[gentoo-user] eix USE=security

[gentoo-user] eix USE=security

[Florian Philipp]

[-- Attachment #1: Type: text/plain, Size: 287 bytes --]

Hi list!

I just noticed the USE flag "security" in stable app-portage/eix. The
description is hardly helpful: It fixes exploits but is not enabled by
default. Why? What are the drawbacks? I couldn't find anything in a
quick online search.

Thanks in advance!
Florian Philipp


[-- Attachment #2: OpenPGP digital signature --]
[-- Type: application/pgp-signature, Size: 262 bytes --]

[gentoo-user] Re: eix USE=security

[James]

Florian Philipp <lists <at> binarywings.net> writes:

> 
> Hi list!
> 
> I just noticed the USE flag "security" in stable app-portage/eix. The
> description is hardly helpful: It fixes exploits but is not enabled by
> default. Why? What are the drawbacks? I couldn't find anything in a
> quick online search.

ef security

This adds some checks which can prevent certain exploits if e.g. the eix code
has a bug. If you use the hardened toolchain, using this flag does not increase
security and can even lead to problems.
install the security module needed for some servers


hth,
James

Re: [gentoo-user] Re: eix USE=security

[Florian Philipp]

[-- Attachment #1: Type: text/plain, Size: 799 bytes --]

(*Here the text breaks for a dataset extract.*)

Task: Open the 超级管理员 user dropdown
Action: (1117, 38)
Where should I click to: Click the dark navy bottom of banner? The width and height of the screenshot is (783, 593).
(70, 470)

Am 17.12.2011 16:38, schrieb James:
> Florian Philipp <lists <at> binarywings.net> writes:
> 
>>
>> Hi list!
>>
>> I just noticed the USE flag "security" in stable app-portage/eix. The
>> description is hardly helpful: It fixes exploits but is not enabled by
>> default. Why? What are the drawbacks? I couldn't find anything in a
>> quick online search.
> 
> ef security
> 
> This adds some checks which can prevent certain exploits if e.g. the eix code
> has a bug. If you use the hardened toolchain, using this flag does not increase
> security and can even lead to problems.
> install the security module needed for some servers
> 
> 

As I said, this description is hardly useful. If it fixes exploits, then
why is it not enabled for non-hardened profiles per default?



[-- Attachment #2: OpenPGP digital signature --]
[-- Type: application/pgp-signature, Size: 262 bytes --]

Re: [gentoo-user] Re: eix USE=security

[Neil Bothwick]

[-- Attachment #1: Type: text/plain, Size: 612 bytes --]

On Sat, 17 Dec 2011 23:48:29 +0100, Florian Philipp wrote:

> > This adds some checks which can prevent certain exploits if e.g. the
> > eix code has a bug.

> As I said, this description is hardly useful. If it fixes exploits, then
> why is it not enabled for non-hardened profiles per default?

It doesn't actually say that it fixes anything. It's more of a "it may
possibly prevent certain exploits using undefined, and maybe unknown,
bugs in the code". That's more a politician's language than a coder's.


-- 
Neil Bothwick

Good fortune will find you provided you left clear instructions.

[-- Attachment #2: signature.asc --]
[-- Type: application/pgp-signature, Size: 198 bytes --]

[gentoo-user] Re: eix USE=security

[Nikos Chantziaras]

On 12/17/2011 01:15 PM, Florian Philipp wrote:
> Hi list!
>
> I just noticed the USE flag "security" in stable app-portage/eix. The
> description is hardly helpful: It fixes exploits but is not enabled by
> default. Why? What are the drawbacks? I couldn't find anything in a
> quick online search.

eix is known for having some rather ridiculous USE flags (optimization,
strong-optimization).  "security" is another one you can simply ignore.